• MATERIAL FOR THE TASK:
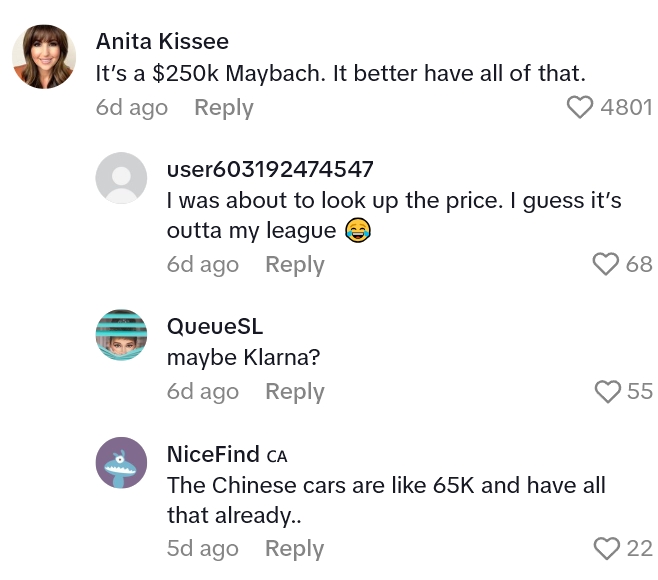
Task: Reply to QueueSL's Klarna comment
Action: coord(294,391)
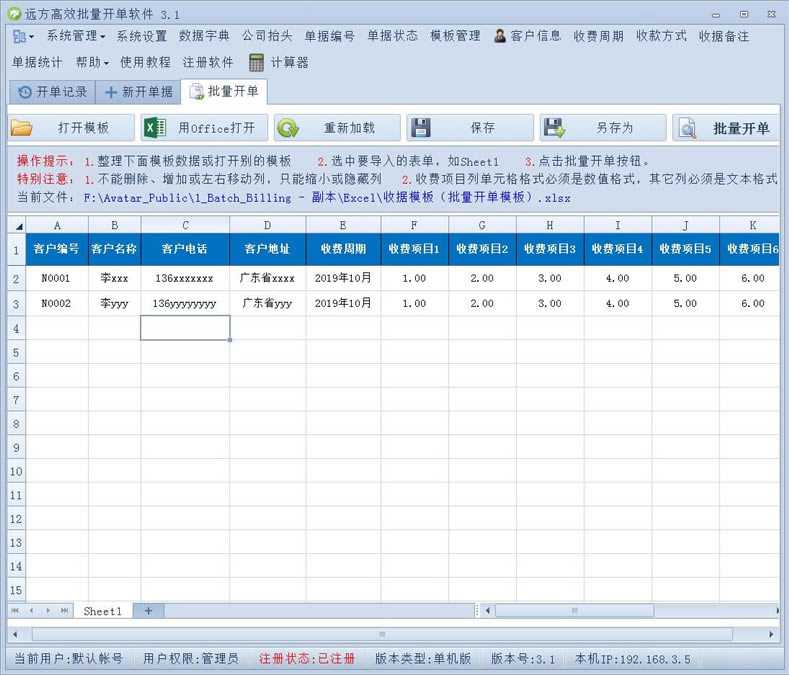789x675 pixels.
Task: Open the top-left application menu dropdown
Action: click(24, 36)
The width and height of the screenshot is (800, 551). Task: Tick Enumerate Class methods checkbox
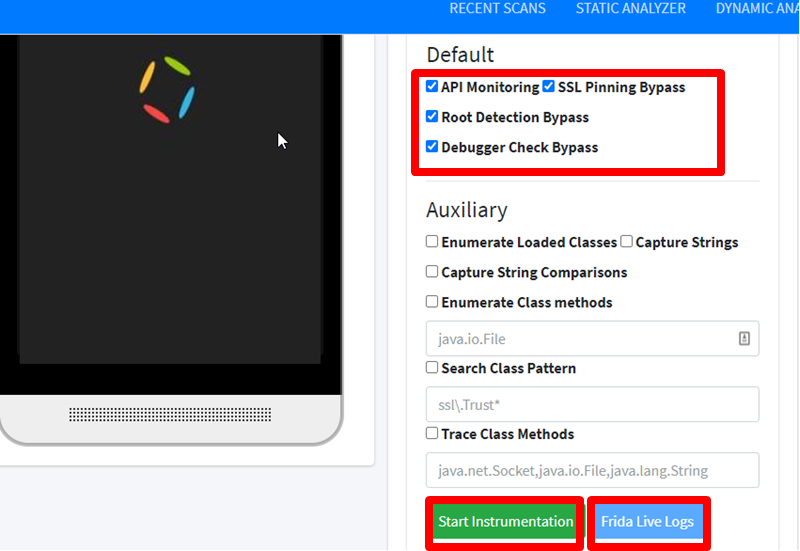tap(432, 302)
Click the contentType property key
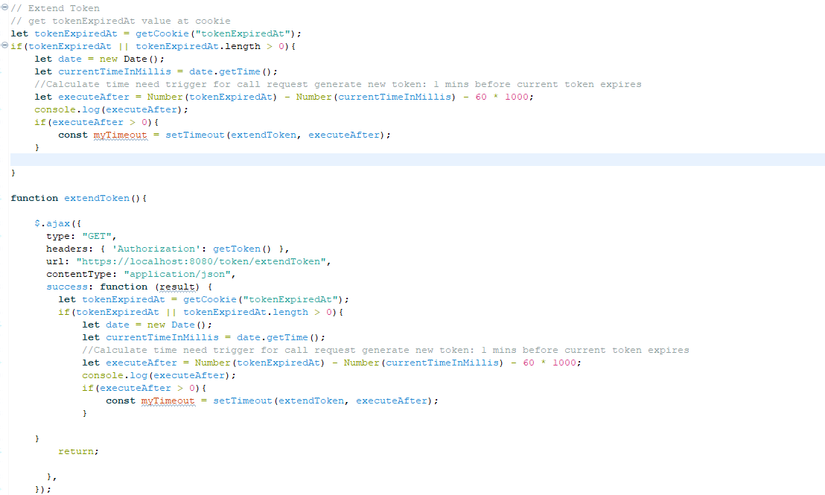Viewport: 825px width, 495px height. (79, 274)
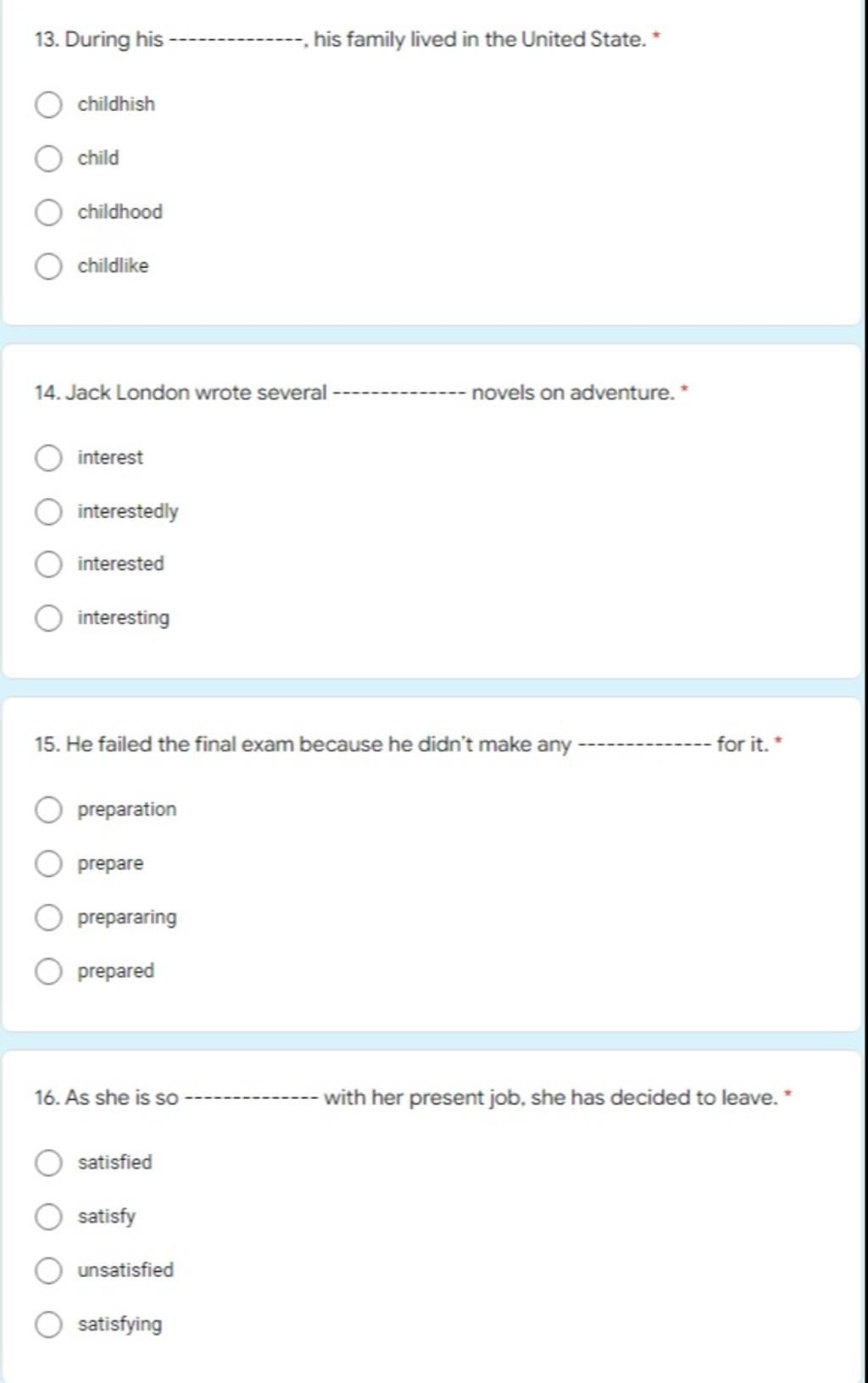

• TASK STATEMENT: Transcribe exactly the lines from the one holding "The width and" through the final line of the material above, both ends included; any pictures should be dropped.

• EXERCISE RESPONSE:
The width and height of the screenshot is (800, 551). Task: Tick Enumerate Class methods checkbox
tap(432, 302)
Click the contentType property key
Viewport: 825px width, 495px height. (79, 274)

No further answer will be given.